7 de cada 10 homicidios fueron por ajustes de cuentas

OIJ contabilizó 873 asesinatos dolosos en 2025

El Organismo de Investigación Judicial profundizó en el análisis de los homicidios registrados durante el 2025 y confirmó que la violencia letal del país se explicó, en su mayoría, por ajustes de cuentas asociados al narcotráfico, ejecutados principalmente con armas de fuego. 

Así lo expuso su director, Michael Soto, al detallar los métodos, móviles y patrones detrás de los crímenes.

Costa Rica cerró el año con 873 homicidios, apenas tres menos que en 2024, una variación estadísticamente no significativa. El promedio diario se mantuvo en 2,4 asesinatos, lo que confirma una estabilización en niveles históricamente altos.

El 78% de los homicidios se cometió con armas de fuego, una proporción que se mantiene constante en los últimos años. Pistolas calibre 9 milímetros siguen siendo las más utilizadas, pero el OIJ alertó por el creciente decomiso de armas de alto poder, incluidos fusiles de asalto, diseñados originalmente para uso militar y hoy presentes en estructuras criminales locales.

El uso de armas blancas, así como de objetos contundentes o métodos de asfixia mecánica, representó un porcentaje menor, aunque mostró leves incrementos en comparación con años anteriores.

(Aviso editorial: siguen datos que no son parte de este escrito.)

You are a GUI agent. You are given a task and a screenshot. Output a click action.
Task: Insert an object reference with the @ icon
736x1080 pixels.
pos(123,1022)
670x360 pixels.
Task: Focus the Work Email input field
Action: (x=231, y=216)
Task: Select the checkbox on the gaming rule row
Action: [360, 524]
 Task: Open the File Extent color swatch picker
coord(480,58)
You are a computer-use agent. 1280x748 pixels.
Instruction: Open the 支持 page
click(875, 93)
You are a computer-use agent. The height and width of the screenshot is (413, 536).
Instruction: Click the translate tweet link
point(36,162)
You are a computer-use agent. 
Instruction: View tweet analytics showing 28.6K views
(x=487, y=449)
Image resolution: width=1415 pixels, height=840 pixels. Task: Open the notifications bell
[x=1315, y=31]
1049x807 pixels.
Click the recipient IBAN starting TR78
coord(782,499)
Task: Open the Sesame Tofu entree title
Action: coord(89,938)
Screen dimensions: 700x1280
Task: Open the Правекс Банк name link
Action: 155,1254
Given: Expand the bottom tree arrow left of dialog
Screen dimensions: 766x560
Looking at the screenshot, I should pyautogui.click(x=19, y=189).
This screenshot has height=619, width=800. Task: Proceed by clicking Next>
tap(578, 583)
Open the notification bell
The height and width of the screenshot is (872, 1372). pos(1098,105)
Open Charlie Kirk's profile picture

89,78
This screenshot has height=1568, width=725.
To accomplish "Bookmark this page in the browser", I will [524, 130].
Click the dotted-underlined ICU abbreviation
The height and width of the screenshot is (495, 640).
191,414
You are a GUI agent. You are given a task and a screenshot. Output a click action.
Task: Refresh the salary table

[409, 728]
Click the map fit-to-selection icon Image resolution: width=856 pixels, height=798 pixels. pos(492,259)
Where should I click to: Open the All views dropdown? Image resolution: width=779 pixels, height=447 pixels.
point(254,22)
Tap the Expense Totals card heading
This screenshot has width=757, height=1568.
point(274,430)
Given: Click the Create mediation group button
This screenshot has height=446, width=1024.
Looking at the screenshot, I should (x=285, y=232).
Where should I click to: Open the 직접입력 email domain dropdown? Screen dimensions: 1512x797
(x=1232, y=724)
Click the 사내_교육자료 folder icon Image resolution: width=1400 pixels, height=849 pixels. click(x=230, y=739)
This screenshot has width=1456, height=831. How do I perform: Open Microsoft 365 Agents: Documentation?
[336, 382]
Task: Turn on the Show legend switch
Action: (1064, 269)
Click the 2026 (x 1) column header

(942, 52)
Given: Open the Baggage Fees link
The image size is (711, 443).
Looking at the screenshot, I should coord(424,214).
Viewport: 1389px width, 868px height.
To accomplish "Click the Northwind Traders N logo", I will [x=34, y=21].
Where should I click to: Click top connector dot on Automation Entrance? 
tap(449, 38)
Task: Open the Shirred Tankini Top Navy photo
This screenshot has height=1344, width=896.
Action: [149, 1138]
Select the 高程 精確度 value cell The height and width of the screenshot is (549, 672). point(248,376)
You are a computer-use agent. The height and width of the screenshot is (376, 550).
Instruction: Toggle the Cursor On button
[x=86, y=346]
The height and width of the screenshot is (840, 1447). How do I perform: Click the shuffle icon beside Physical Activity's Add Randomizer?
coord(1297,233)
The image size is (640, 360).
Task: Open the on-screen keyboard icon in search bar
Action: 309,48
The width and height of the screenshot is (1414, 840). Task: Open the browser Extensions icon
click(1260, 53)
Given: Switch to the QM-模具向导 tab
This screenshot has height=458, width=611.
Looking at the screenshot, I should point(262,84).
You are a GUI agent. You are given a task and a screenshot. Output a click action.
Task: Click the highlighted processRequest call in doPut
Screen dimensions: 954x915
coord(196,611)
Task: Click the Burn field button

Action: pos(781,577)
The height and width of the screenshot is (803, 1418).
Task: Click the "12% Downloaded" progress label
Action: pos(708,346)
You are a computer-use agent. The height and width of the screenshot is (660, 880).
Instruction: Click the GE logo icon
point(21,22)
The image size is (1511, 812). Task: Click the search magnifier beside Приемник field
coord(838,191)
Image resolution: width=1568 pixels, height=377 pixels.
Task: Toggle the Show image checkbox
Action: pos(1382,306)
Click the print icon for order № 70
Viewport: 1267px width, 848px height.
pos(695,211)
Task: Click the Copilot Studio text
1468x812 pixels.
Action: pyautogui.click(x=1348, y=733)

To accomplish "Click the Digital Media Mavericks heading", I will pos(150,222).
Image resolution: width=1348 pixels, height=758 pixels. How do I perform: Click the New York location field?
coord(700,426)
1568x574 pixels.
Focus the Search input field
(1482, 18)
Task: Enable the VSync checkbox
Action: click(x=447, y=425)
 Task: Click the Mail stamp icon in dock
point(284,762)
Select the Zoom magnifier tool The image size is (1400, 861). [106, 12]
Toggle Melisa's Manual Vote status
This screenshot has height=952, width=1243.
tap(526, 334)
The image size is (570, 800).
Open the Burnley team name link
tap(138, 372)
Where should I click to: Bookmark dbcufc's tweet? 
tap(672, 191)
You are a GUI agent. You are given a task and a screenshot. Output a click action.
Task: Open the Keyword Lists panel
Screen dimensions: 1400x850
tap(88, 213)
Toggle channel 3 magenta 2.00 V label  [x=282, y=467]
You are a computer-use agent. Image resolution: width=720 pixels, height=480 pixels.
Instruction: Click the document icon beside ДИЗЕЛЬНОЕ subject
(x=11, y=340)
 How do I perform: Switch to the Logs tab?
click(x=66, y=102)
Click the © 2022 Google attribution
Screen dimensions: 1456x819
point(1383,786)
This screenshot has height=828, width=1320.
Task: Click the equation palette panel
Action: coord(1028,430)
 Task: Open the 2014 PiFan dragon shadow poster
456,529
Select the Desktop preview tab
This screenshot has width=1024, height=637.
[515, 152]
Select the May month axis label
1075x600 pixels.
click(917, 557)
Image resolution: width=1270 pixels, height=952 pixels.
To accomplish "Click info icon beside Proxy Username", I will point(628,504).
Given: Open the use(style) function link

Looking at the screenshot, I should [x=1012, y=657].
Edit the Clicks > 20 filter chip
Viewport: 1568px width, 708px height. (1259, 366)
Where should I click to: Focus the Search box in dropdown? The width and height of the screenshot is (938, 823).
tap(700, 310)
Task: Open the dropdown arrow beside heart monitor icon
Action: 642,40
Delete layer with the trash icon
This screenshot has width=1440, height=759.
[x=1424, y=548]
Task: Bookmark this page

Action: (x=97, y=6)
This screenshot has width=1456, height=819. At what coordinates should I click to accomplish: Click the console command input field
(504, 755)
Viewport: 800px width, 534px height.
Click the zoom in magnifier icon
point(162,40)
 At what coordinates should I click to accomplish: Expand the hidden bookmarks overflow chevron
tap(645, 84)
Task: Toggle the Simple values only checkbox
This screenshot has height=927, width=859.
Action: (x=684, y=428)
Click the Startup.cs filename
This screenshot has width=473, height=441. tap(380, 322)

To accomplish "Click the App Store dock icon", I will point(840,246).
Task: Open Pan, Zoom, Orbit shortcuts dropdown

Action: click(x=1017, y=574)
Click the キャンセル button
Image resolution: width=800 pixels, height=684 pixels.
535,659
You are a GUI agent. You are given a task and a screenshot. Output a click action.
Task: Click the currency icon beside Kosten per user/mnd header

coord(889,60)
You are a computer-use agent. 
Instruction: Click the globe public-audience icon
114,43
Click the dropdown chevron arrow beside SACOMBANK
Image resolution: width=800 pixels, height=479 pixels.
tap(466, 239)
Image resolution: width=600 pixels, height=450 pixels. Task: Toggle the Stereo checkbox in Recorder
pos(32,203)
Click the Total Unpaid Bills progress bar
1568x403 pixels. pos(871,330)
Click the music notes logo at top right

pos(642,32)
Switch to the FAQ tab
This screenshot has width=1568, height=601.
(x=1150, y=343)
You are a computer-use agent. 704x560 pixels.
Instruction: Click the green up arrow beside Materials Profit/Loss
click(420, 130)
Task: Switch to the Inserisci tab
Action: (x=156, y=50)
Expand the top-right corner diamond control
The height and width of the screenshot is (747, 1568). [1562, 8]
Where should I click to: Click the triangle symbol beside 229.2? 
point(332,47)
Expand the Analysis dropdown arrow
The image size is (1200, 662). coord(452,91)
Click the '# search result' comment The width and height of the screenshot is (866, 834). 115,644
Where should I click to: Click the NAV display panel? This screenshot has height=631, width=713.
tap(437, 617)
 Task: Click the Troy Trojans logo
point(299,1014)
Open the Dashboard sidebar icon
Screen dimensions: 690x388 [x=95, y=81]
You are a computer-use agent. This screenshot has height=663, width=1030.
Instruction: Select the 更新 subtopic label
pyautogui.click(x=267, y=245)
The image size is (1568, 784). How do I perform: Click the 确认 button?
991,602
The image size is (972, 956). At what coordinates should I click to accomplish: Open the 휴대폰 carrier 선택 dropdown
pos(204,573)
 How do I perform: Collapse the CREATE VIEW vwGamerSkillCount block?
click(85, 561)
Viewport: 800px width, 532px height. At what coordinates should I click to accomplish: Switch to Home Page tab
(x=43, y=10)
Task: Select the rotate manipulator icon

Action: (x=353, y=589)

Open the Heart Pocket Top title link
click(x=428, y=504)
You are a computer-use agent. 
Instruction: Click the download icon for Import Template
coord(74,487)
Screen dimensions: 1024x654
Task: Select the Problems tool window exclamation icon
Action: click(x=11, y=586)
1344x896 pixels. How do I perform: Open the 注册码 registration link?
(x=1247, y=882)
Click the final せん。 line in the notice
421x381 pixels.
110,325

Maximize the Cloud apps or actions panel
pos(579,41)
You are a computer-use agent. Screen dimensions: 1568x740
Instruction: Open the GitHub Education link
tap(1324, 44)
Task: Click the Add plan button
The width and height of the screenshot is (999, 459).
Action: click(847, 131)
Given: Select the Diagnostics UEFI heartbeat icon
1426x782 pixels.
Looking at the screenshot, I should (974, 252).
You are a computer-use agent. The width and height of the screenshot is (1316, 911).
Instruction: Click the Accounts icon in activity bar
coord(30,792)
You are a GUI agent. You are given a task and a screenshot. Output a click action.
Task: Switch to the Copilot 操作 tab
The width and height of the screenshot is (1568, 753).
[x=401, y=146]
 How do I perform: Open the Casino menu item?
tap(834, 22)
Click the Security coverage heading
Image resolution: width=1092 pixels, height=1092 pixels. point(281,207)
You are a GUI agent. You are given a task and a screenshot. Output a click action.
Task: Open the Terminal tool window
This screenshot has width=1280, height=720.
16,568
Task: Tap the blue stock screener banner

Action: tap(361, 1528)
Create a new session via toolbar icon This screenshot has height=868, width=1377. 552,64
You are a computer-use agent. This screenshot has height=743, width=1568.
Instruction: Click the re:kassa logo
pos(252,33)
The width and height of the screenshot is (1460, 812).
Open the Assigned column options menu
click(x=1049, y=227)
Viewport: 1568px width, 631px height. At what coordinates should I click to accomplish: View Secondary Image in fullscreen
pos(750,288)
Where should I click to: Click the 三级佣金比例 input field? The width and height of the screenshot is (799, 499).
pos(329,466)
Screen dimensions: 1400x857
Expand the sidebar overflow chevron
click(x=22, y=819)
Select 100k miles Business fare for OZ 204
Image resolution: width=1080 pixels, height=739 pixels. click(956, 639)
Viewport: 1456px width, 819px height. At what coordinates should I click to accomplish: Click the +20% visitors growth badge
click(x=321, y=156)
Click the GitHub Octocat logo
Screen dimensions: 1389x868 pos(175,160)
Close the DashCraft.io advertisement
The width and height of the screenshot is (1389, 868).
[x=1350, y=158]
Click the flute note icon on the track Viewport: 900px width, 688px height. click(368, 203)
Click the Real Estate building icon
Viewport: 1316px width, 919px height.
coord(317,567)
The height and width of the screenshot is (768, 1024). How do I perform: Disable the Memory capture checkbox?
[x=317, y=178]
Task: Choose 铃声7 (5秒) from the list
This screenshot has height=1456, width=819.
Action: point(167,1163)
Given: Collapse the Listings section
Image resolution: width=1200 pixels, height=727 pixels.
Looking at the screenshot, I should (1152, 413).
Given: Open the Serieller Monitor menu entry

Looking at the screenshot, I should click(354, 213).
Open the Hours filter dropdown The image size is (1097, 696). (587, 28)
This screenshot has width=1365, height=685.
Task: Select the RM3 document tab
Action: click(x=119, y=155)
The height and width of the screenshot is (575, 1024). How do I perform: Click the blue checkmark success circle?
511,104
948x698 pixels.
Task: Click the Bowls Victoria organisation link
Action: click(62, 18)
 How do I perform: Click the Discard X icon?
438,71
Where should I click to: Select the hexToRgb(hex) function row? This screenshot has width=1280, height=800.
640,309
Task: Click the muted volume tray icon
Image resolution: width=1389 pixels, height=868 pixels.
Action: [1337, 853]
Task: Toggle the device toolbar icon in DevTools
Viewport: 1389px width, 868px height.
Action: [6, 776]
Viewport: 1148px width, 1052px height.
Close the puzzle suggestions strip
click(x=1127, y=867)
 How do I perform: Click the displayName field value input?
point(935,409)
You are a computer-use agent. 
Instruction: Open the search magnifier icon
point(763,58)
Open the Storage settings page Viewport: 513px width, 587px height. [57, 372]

Ajustes de cuentas y narcomenudeo

Según la clasificación del OIJ, cerca del 70% de los homicidios respondió a ajustes de cuentas, principalmente vinculados a la disputa por territorios de venta de drogas. 

Riñas, discusiones y conflictos personales ocuparon el segundo lugar entre los móviles, mientras que los casos relacionados con violencia doméstica registraron un aumento sostenido, aunque siguen siendo minoritarios frente al peso del crimen organizado.

Michael Soto

Director del OIJ

“La policía la medicina para el síndrome, pero no cura la enfermedad. La policía hace contención criminal, pero la cura es la prevención en todos los sentidos, no es prevención de presencia policial, es prevención en trabajar con la niñez, con la adolescencia y también el desarrollo humano, cultura, deporte, economía, educación”.

Soto explicó que el narcomenudeo continúa siendo el principal detonante de la violencia letal, al generar disputas locales de alto impacto en comunidades específicas.